▶ [Tarefas a realizar]:
1. Por favor, reescreva o trecho do texto sobre a geopolítica da energia entre "Em 2024, difícil" e "a população local.", inclusive, trocando "Palestina" por "Faixa de Gaza".
2. Segundo o texto sobre a geopolítica da energia, onde teve início a crise energética recente?

▶ [Texto de origem]:

────

Em pleno século XXI, a geopolítica da energia se renova para continuar a ditar as relações entre os países, seus interesses e as guerras entre eles. A crise energética recente não decorreu de súbita elevação do preço do barril, como nos tempos dos dois choques do petróleo, mas, do preço do gás natural. A crise também não teve início no Meio-Oriente, mas, na Europa; na vizinha Ucrânia e, como resultado, abriu o mercado, antes dominado pelos russos, ao gás não-convencional dos Estados Unidos.
Em 2024, difícil não constatar a ameaça à paz mundial diante da intensidade do conflito na Palestina, do poderio militar israelense e do eventual envolvimento direto do Irã. A energia nuclear e o enriquecimento do urânio são temas centrais numa guerra que ganha dimensões regionais e, cuja extensão, no caso de um ataque às refinarias e centrais petroquímicas iranianas, terá impacto mundial. Se os alvos forem as instalações nucleares, as consequências serão imprevisíveis. E, em meio a tudo isso, ninguém mais lembra do Chifre da África, onde a guerra e a fome continuam a dizimar a população local.

────

▶ [Listagem fornecida]:
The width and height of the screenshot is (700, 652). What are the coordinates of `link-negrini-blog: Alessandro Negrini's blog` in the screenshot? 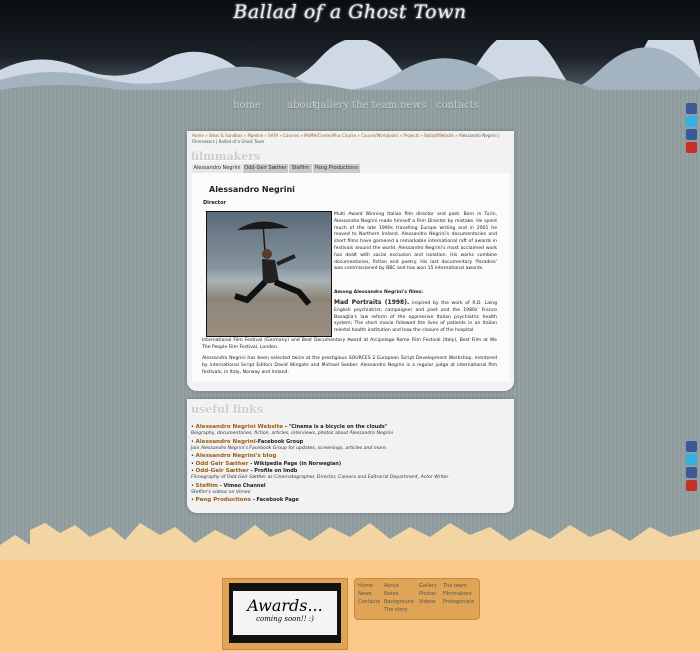 It's located at (236, 456).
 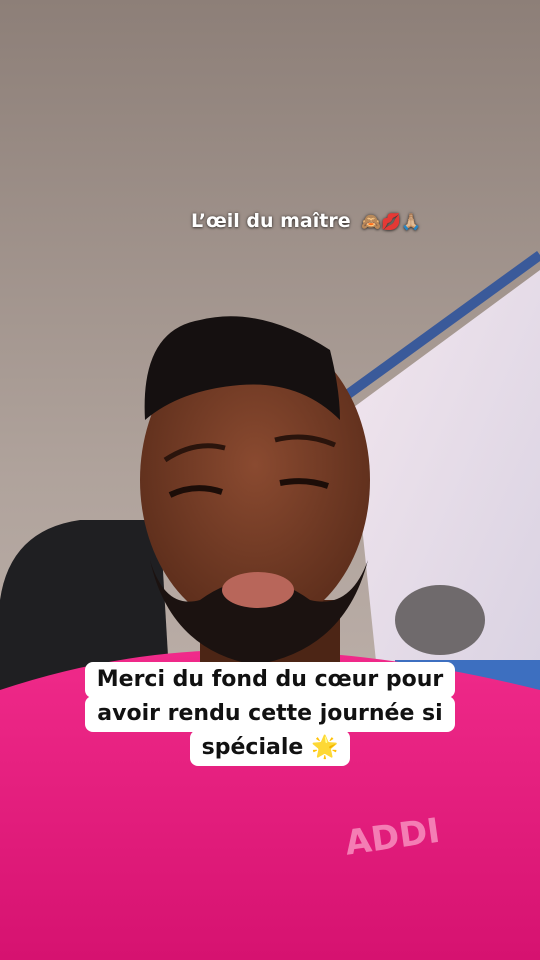 What do you see at coordinates (391, 222) in the screenshot?
I see `top-caption-emoji: 🙈💋🙏🏼` at bounding box center [391, 222].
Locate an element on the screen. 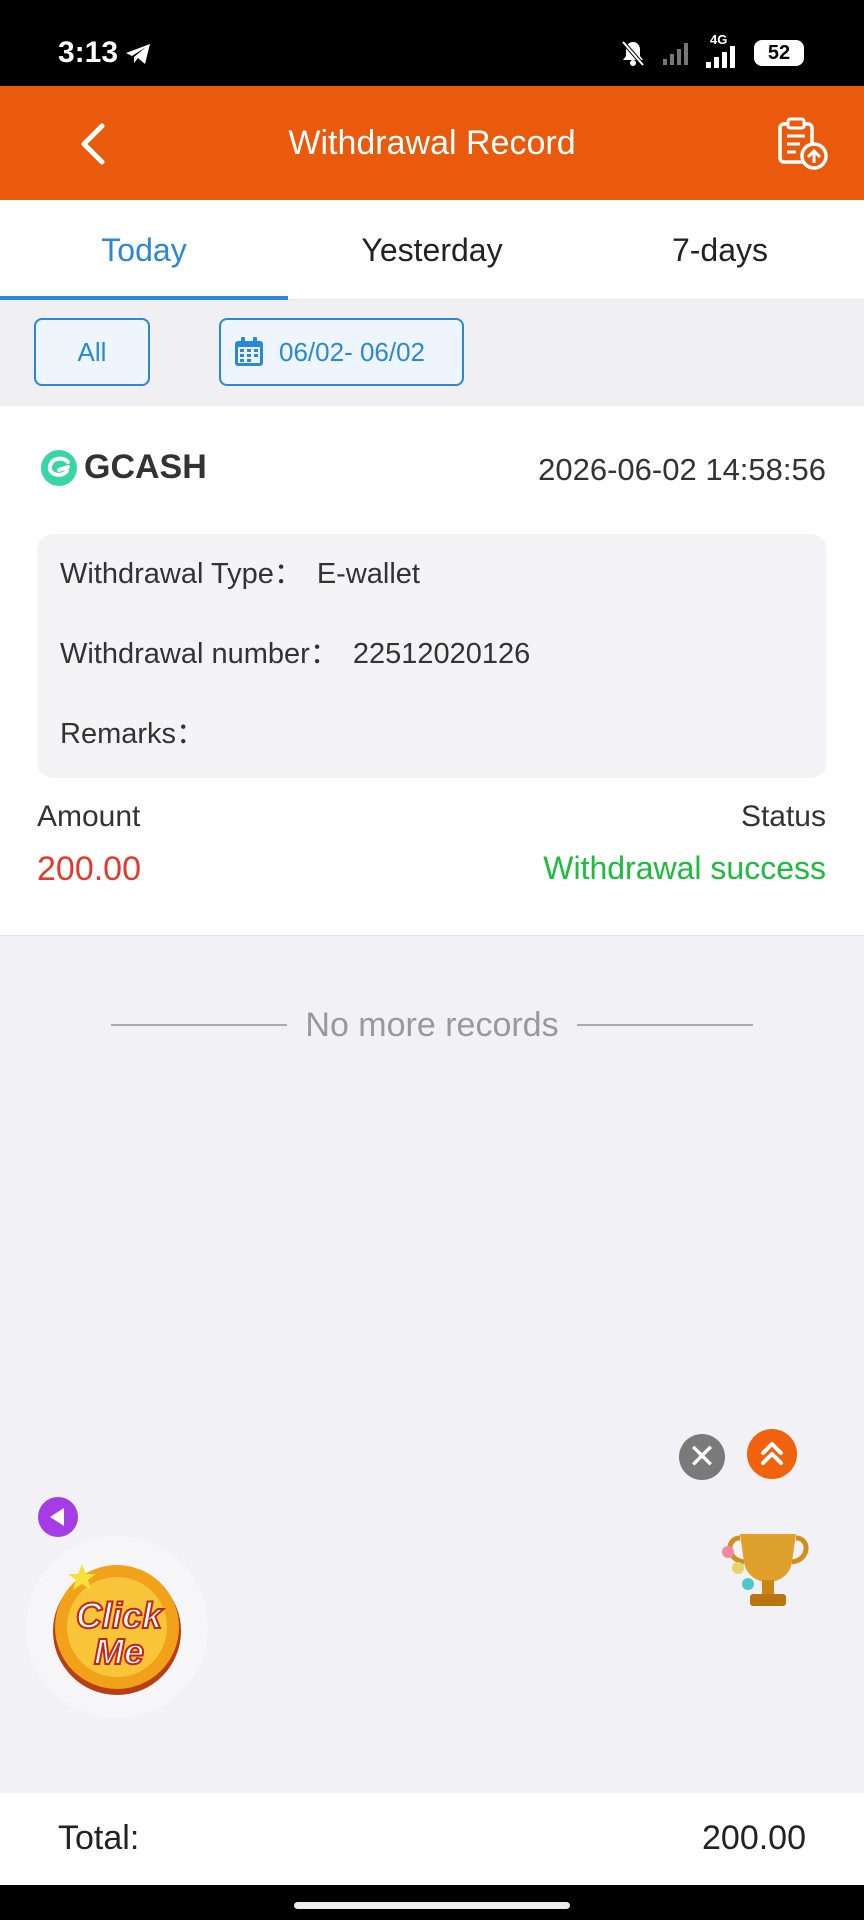 Image resolution: width=864 pixels, height=1920 pixels. leaderboard-button is located at coordinates (768, 1568).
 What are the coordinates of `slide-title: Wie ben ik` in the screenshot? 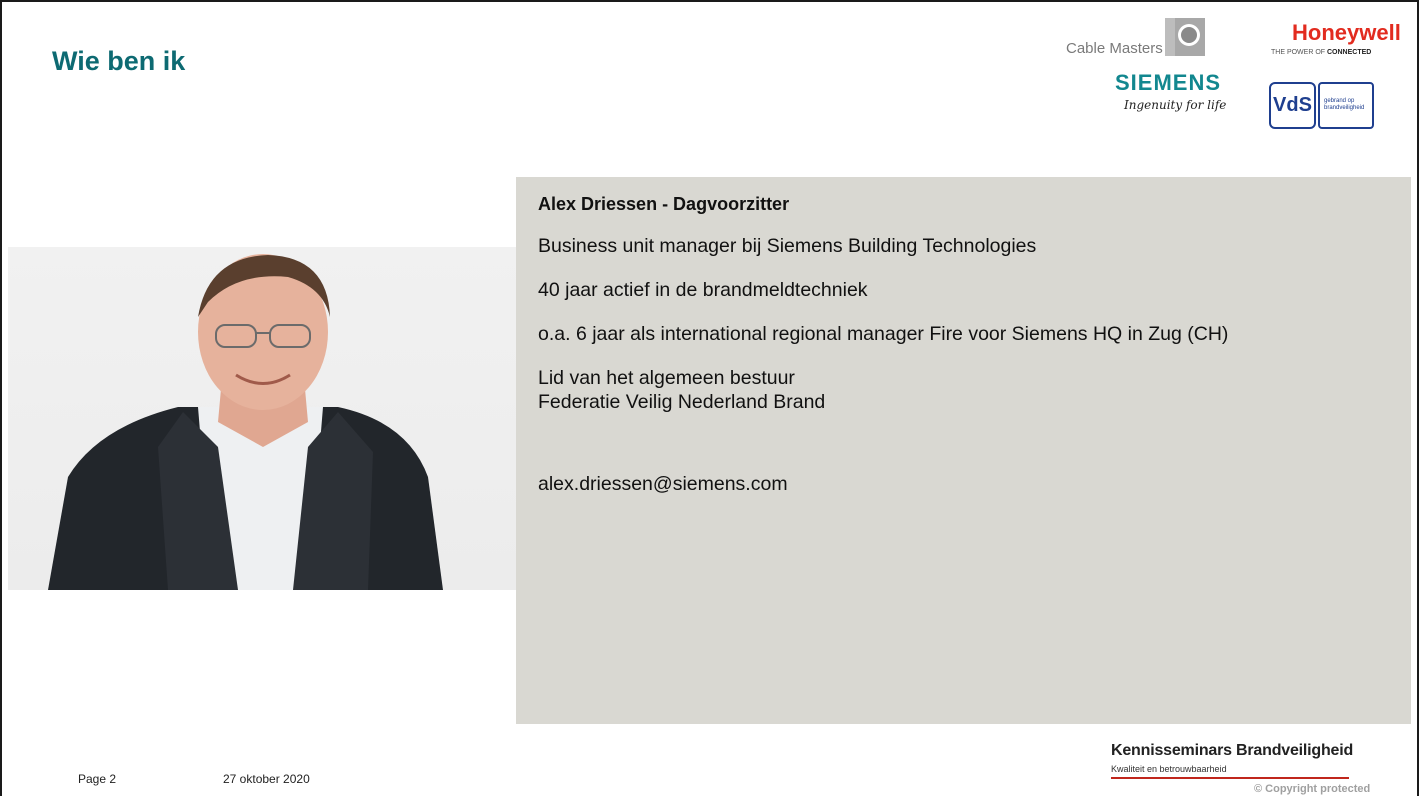 It's located at (119, 61).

────

▶ [Respostas por tarefa]:
1.
Em 2024, difícil não constatar a ameaça à paz mundial diante da intensidade do conflito na Faixa de Gaza, do poderio militar israelense e do eventual envolvimento direto do Irã. A energia nuclear e o enriquecimento do urânio são temas centrais numa guerra que ganha dimensões regionais e, cuja extensão, no caso de um ataque às refinarias e centrais petroquímicas iranianas, terá impacto mundial. Se os alvos forem as instalações nucleares, as consequências serão imprevisíveis. E, em meio a tudo isso, ninguém mais lembra do Chifre da África, onde a guerra e a fome continuam a dizimar a população local.

2. Na Europa, na vizinha Ucrânia.